> **DATA SUPPLIED**:
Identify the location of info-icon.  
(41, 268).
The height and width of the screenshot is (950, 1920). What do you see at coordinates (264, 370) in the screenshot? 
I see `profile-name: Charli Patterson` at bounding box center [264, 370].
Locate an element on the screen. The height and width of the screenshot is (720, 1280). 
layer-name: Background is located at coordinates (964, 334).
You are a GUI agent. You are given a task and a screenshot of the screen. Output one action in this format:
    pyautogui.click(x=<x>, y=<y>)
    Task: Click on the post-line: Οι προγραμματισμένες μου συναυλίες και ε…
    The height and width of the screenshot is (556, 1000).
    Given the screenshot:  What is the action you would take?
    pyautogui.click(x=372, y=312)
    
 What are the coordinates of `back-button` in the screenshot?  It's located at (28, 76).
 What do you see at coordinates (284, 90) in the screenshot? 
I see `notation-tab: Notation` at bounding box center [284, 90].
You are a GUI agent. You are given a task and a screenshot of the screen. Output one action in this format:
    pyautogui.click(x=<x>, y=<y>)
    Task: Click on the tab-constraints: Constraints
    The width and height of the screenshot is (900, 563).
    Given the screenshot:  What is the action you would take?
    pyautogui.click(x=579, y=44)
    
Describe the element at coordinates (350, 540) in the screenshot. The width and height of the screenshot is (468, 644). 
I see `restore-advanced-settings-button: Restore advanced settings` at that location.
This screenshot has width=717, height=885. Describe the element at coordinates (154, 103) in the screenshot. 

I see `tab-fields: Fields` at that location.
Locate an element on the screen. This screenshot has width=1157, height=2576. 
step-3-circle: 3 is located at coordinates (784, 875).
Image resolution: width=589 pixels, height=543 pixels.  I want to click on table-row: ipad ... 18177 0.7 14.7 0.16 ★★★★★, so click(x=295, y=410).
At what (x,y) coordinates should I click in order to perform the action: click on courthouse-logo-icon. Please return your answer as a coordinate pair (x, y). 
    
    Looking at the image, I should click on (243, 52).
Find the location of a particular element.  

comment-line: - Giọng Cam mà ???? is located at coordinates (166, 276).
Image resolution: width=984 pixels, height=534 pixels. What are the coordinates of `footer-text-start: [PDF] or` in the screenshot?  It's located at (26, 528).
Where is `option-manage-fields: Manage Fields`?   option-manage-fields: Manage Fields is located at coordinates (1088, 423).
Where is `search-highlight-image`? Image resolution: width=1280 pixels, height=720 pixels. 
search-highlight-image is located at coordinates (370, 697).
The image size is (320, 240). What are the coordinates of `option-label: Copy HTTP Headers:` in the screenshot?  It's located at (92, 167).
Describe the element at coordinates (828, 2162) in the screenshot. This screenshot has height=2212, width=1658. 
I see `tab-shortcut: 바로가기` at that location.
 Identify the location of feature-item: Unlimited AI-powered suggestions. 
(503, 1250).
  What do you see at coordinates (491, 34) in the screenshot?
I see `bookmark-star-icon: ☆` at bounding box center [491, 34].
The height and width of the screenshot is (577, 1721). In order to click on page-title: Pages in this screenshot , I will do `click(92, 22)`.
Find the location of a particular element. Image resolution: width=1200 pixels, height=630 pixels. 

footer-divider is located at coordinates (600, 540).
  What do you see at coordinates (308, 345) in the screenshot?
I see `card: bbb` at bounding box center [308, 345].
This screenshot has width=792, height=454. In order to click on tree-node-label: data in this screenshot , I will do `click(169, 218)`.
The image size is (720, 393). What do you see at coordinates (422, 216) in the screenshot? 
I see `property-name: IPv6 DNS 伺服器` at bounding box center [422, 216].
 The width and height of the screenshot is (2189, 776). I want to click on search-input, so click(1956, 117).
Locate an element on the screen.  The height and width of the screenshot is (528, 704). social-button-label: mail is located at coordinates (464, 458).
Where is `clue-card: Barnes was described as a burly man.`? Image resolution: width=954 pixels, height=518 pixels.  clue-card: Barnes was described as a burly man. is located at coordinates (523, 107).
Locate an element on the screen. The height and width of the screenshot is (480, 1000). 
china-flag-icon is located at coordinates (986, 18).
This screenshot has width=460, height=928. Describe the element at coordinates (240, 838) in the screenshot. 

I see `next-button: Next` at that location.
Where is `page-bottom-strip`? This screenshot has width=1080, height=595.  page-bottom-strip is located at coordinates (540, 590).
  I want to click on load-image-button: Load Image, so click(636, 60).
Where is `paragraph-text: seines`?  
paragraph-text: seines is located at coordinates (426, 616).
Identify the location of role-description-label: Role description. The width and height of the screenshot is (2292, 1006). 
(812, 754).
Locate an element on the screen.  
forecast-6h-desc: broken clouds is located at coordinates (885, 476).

> **HOW TO COMPLETE THIS TASK**:
Render the data from the line with "coordinates (1088, 423)." to the line with "(503, 1250).", both included, as a JSON list of strings, one string per line, skipping any blank lines.

> **WRITTEN ANSWER**:
[
  "Where is `option-manage-fields: Manage Fields`?   option-manage-fields: Manage Fields is located at coordinates (1088, 423).",
  "Where is `search-highlight-image`? Image resolution: width=1280 pixels, height=720 pixels. ",
  "search-highlight-image is located at coordinates (370, 697).",
  "The image size is (320, 240). What are the coordinates of `option-label: Copy HTTP Headers:` in the screenshot?  It's located at (92, 167).",
  "Describe the element at coordinates (828, 2162) in the screenshot. This screenshot has height=2212, width=1658. ",
  "I see `tab-shortcut: 바로가기` at that location.",
  " Identify the location of feature-item: Unlimited AI-powered suggestions. ",
  "(503, 1250)."
]